▶ **PROBLEM TO WORK ON**
Only the lines from the one with "Given: Click the James Hill inmate image" through the last line of the records below belong in your answer, reproduced exactly and with the pictures left out.

▶ **LISTED RECORDS**
---

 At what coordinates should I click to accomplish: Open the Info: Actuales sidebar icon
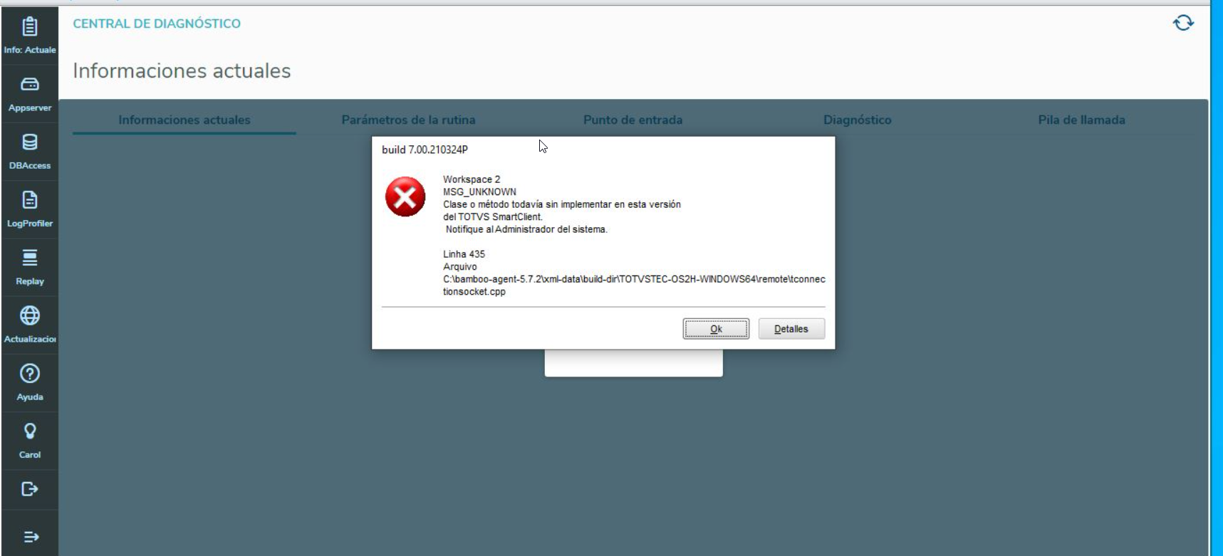29,27
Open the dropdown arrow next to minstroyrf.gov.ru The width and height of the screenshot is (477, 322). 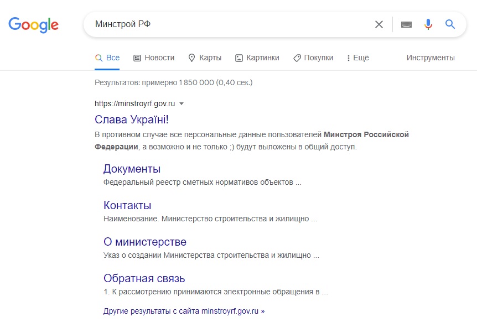pos(182,103)
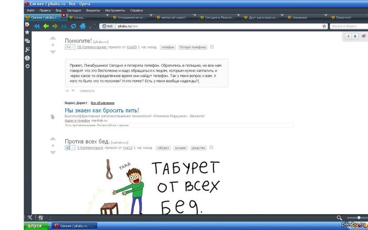
Task: Toggle the save box beside 'Потеря телефона' tag
Action: pos(212,47)
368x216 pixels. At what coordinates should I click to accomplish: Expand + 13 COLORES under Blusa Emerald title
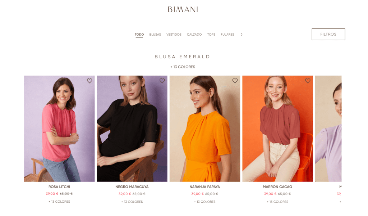click(x=183, y=67)
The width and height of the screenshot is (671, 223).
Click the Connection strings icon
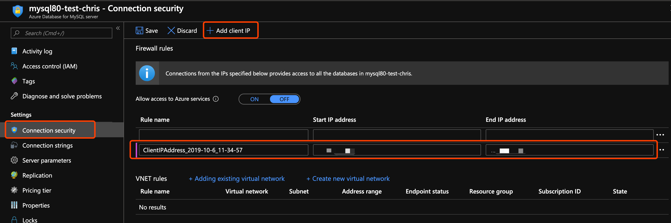pyautogui.click(x=14, y=145)
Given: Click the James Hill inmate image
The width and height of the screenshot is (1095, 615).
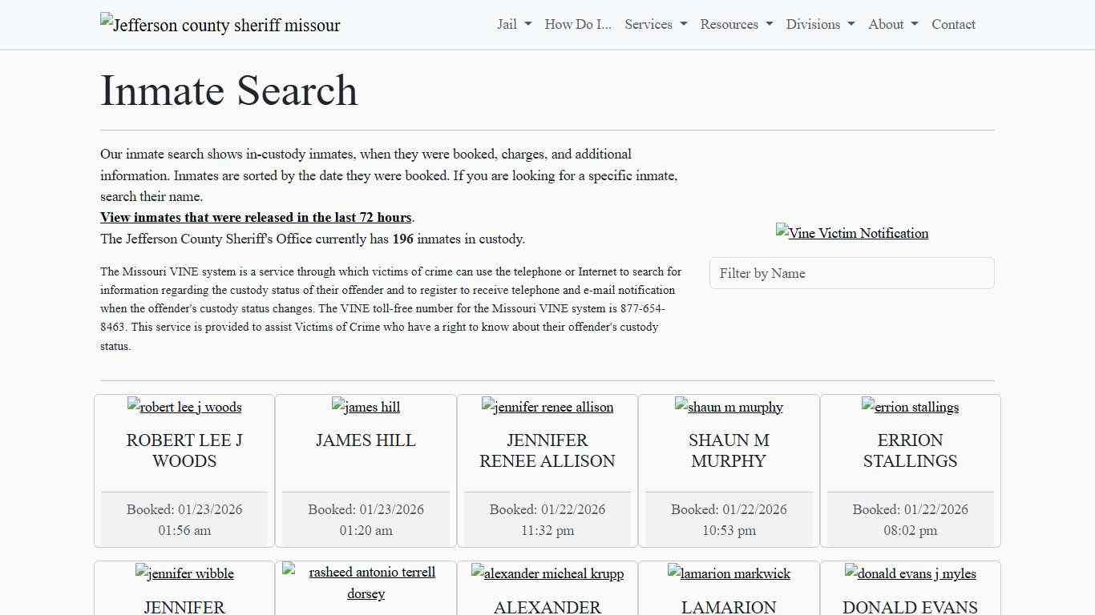Looking at the screenshot, I should tap(366, 407).
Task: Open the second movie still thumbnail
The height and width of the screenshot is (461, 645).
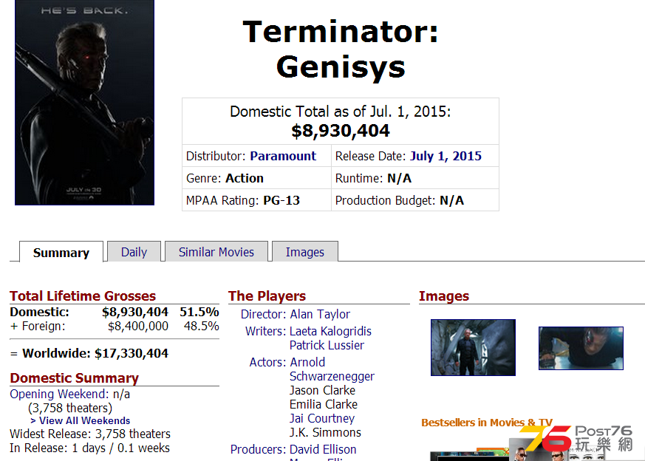Action: click(581, 348)
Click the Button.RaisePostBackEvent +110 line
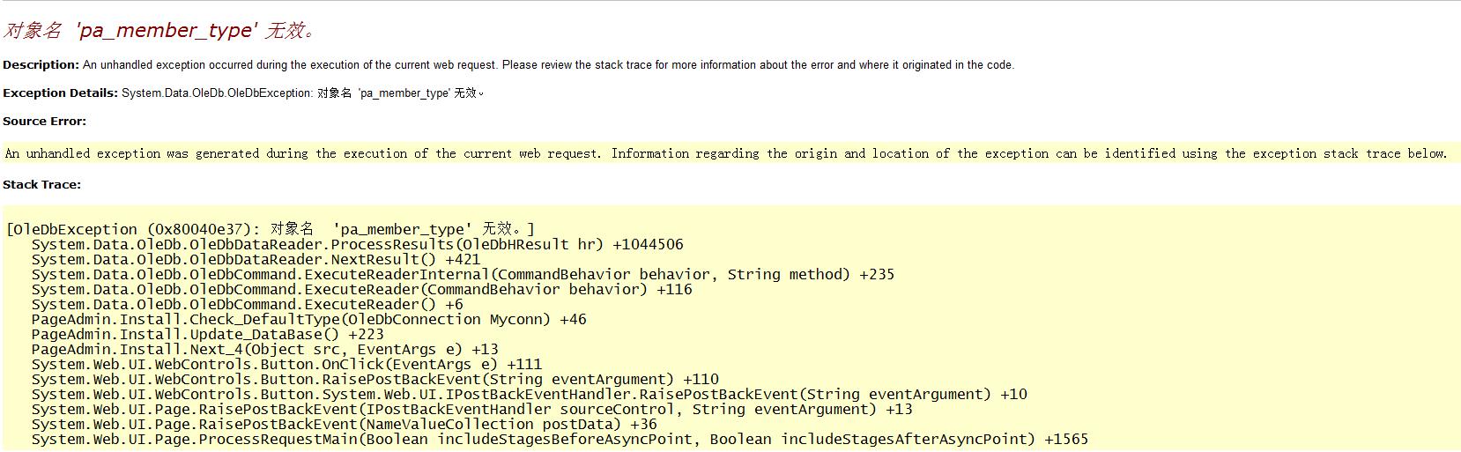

---

▶ **REPLY**
Given: Click the James Hill inmate image
The width and height of the screenshot is (1095, 615).
Looking at the screenshot, I should tap(366, 407).
Task: Open the second movie still thumbnail
The height and width of the screenshot is (461, 645).
Action: click(581, 348)
Click the Button.RaisePostBackEvent +110 line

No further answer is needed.